Colmic Challenge Lublin

W niedzielę 22.07 odbyły się zawody z cyklu Colmic Challenge na zalewie Dratów koło Lublina. Byliśmy na nich we dwóch z Marcinem Majewskim. Mnie nie bardzo pasowała woda, ale znałem kilku startujących tam zawodników i postanowiłem spotkać się z kolegami. Łowisko typowe dla tego rodzaju zbiorników - woda prawie stojąca, płytka bez zróżnicowania dna. Głębokość od 1,2 do 1,8m.
Jak się później okazało miało to zasadnicze znaczenie. Przynajmniej tak to komentowano po zawodach. Ja postanowiłem wypróbować zanętę na bazie leszczowej zanęty Piotrka Lorenca z serii Grand Prix. W zasadzie do tej zanęty dodałem tylko atraktora.
Położyłem też litr jockersa z glinką rozpraszającą. Co prawda miałem sygnały, że na tym zbiorniku trzeba łowić na jasną zanętę, ale mimo wszystko chciałem spróbować zwykłego leszcza.

Jak na wodę stojącą połowiłem średnio - zająłem 23 miejsce na 43 startujących. Marcin podobnie - był 21. Moja wysoka lokata jest po części związana z losowaniem - polosowałem zamykające stanowisko. Ale w mojej części sektora wyniki były wyraźnie słabsze.

■ Informacje ■
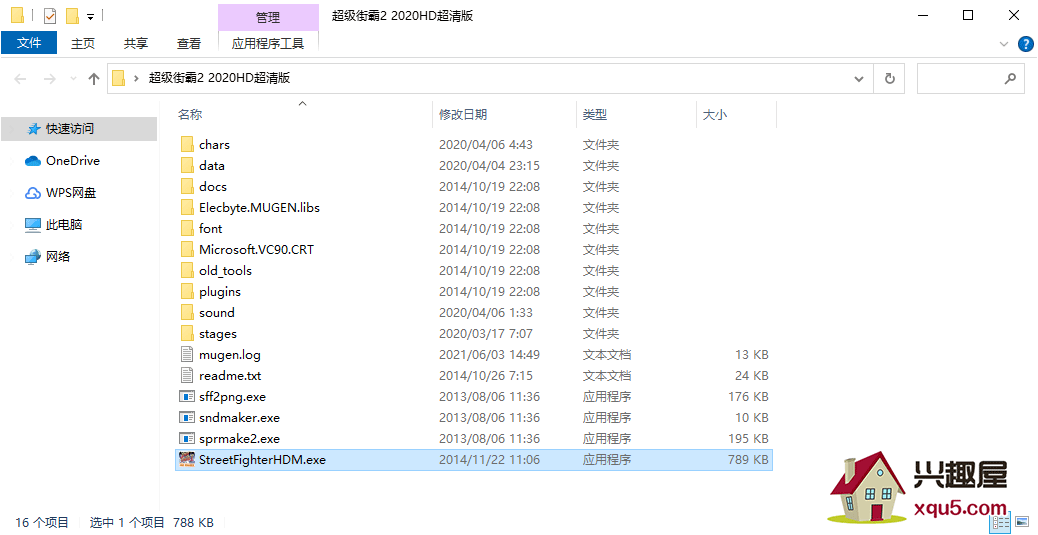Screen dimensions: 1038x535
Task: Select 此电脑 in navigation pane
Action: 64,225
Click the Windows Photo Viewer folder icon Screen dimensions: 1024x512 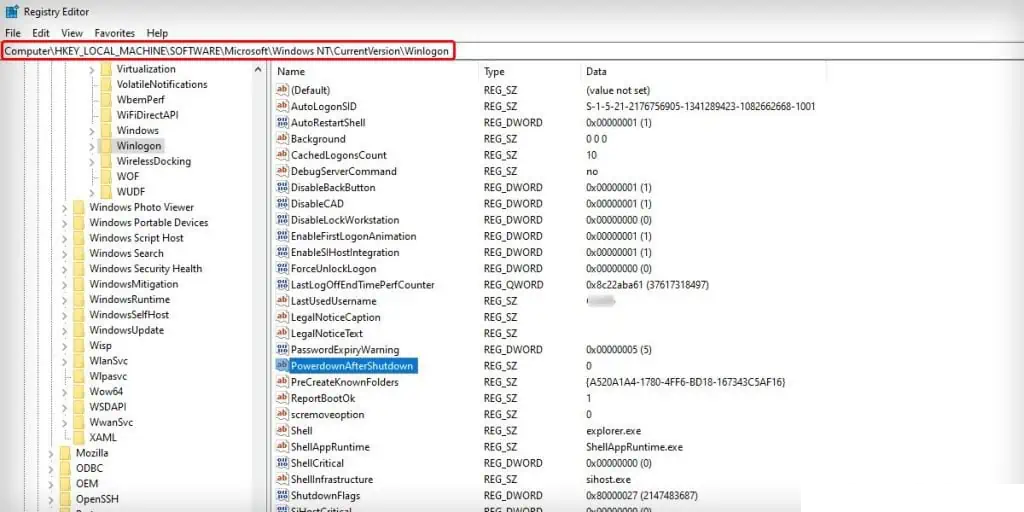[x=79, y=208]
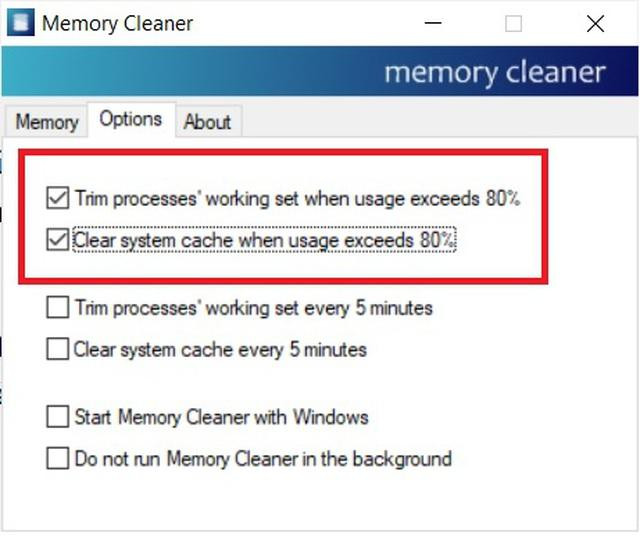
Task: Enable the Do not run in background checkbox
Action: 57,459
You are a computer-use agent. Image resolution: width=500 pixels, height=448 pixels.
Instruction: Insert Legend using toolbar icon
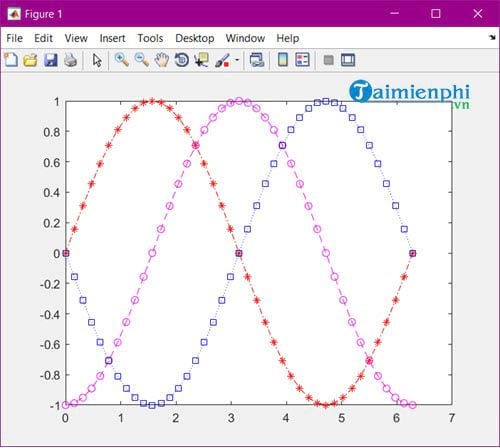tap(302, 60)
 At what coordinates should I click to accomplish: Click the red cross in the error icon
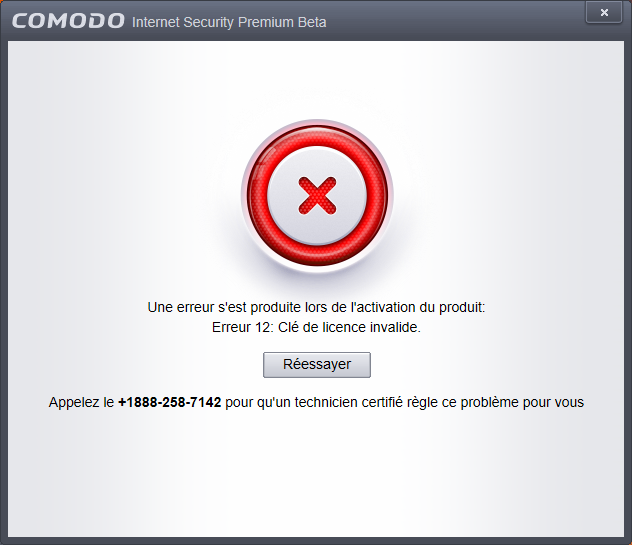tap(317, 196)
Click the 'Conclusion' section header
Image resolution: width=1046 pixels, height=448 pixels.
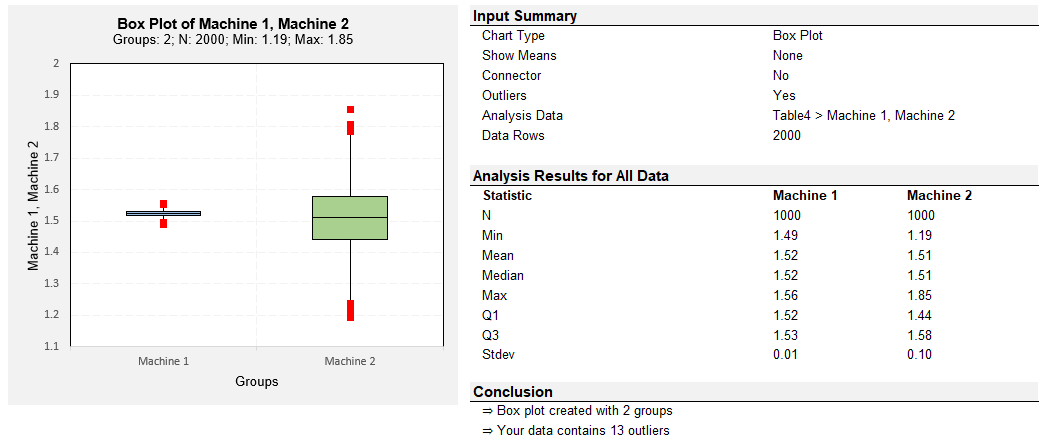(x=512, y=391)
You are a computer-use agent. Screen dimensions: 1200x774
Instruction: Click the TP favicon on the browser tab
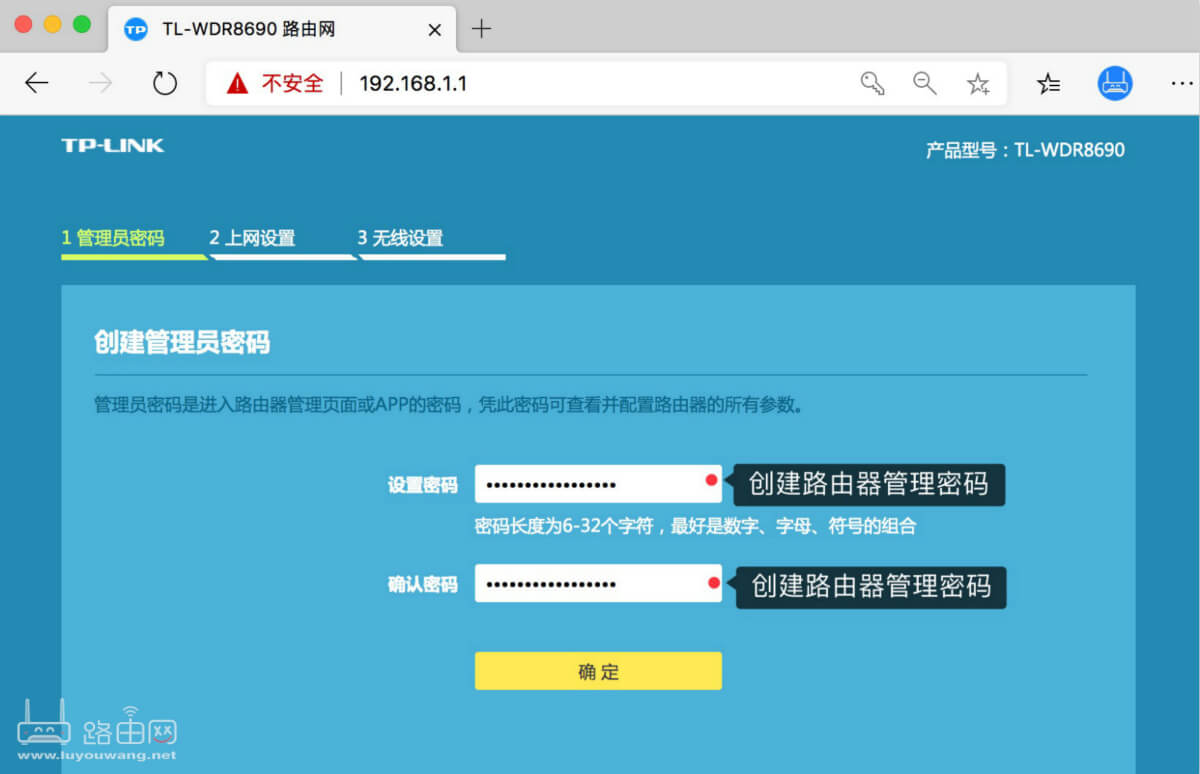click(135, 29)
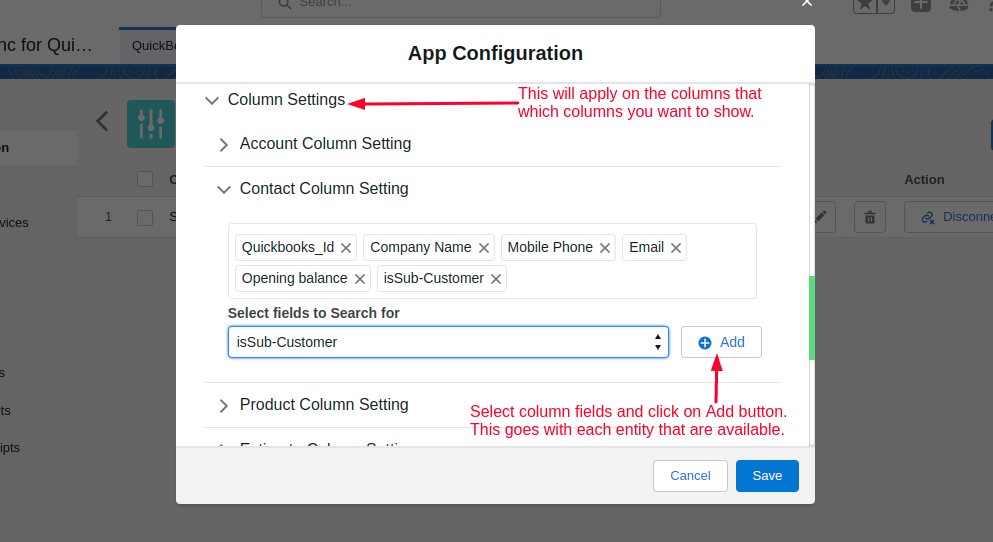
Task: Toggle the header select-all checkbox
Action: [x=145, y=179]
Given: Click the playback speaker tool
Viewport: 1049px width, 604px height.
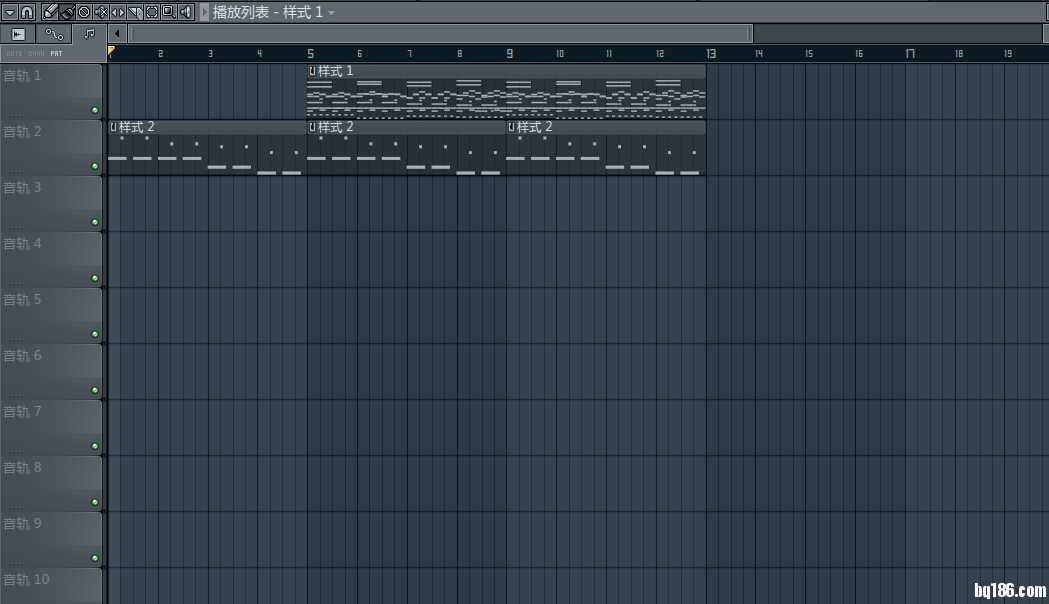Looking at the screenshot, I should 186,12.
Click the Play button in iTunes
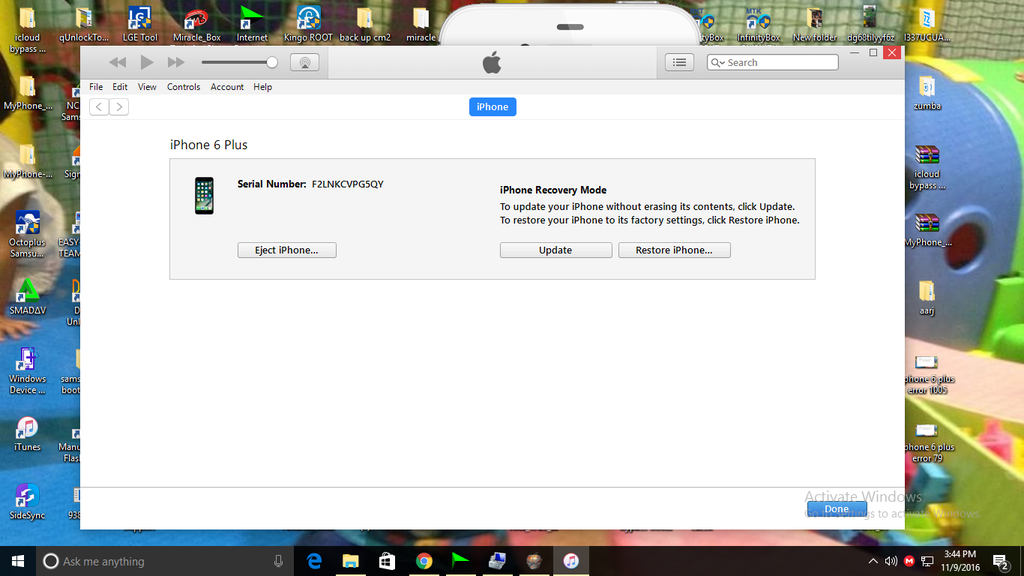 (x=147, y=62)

■ Zestaw zadań ■
1. Na jakim zbiorniku odbyły się zawody opisane we fragmencie tekstu?
2. Przepisz część fragmentu tekstu, zaczynając od słów „Colmic Challenge Lublin”, a kończąc na słowach „1,2 do 1,8m.”, przy czym zamień „zalewie” na „jeziorze”.
3. Jak brzmi po angielsku zdanie „Położyłem też litr jockersa z glinką rozpraszającą.” z fragmentu tekstu?
Listing nie odgrywa tu żadnej roli.

■ Odpowiedzi ■
1. Na zalewie Dratów koło Lublina.

2.
Colmic Challenge Lublin

W niedzielę 22.07 odbyły się zawody z cyklu Colmic Challenge na jeziorze Dratów koło Lublina. Byliśmy na nich we dwóch z Marcinem Majewskim. Mnie nie bardzo pasowała woda, ale znałem kilku startujących tam zawodników i postanowiłem spotkać się z kolegami. Łowisko typowe dla tego rodzaju zbiorników - woda prawie stojąca, płytka bez zróżnicowania dna. Głębokość od 1,2 do 1,8m.

3. I also put in a liter of jokers with dispersing clay.